**Directions for this task:**
Take the line with "This screenshot has" and every line after it in the entries below, and set them down exactly, without any pictures.

**Record excerpts:**
☆ ☆ ☆ ☆ ☆ ☆ ☆

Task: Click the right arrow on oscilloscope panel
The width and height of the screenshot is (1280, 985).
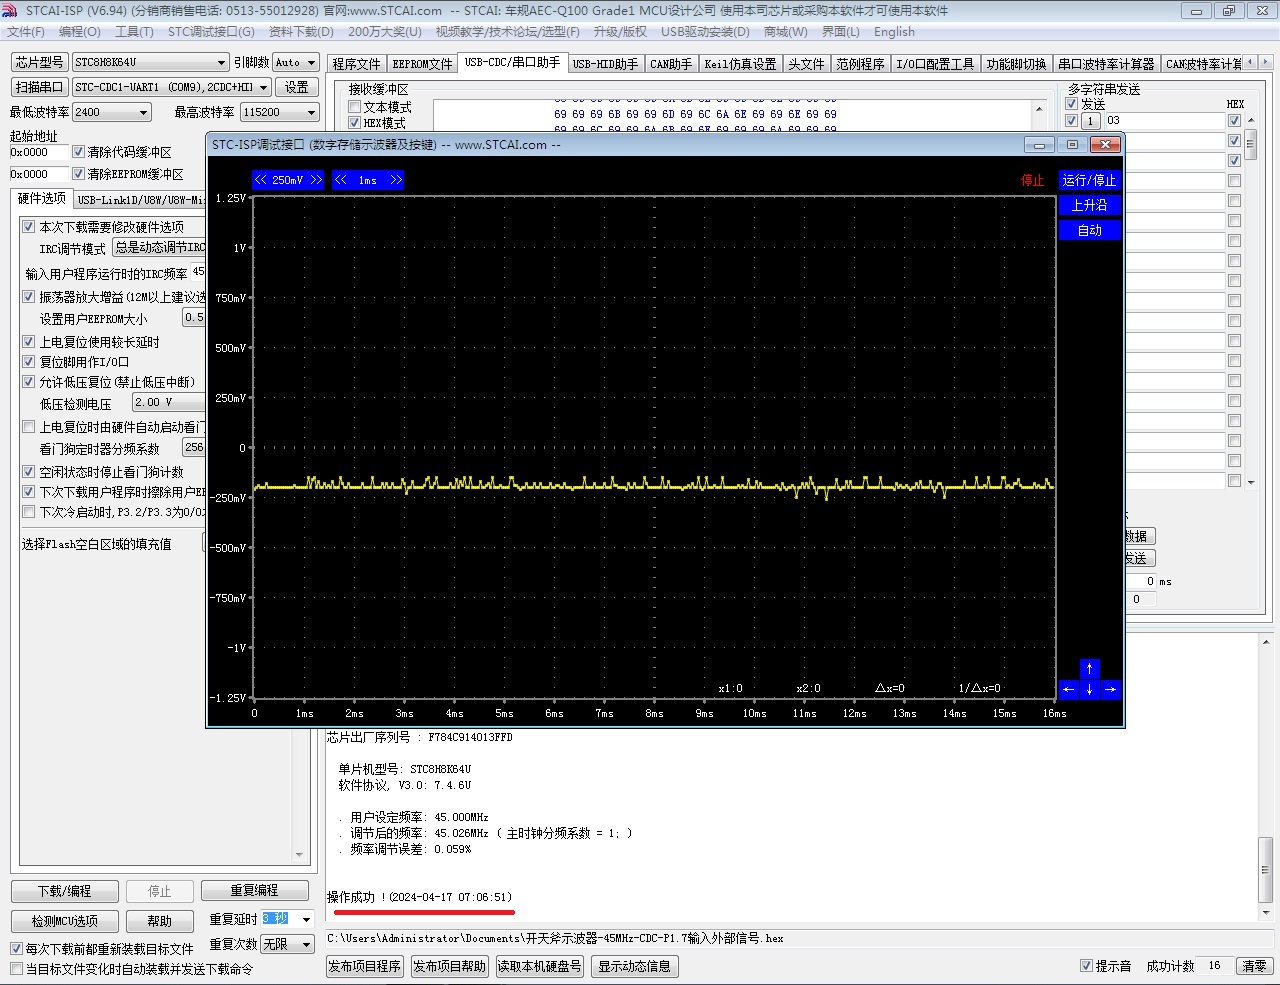Action: pos(1110,689)
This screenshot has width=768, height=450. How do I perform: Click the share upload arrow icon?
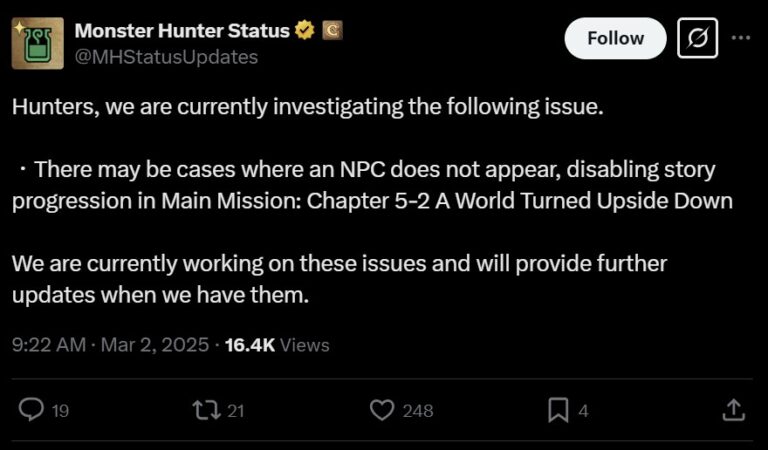click(733, 409)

☆ ☆ ☆ ☆ ☆ ☆ ☆

**Result of the task:**
This screenshot has width=768, height=450. How do I perform: Click the share upload arrow icon?
click(733, 409)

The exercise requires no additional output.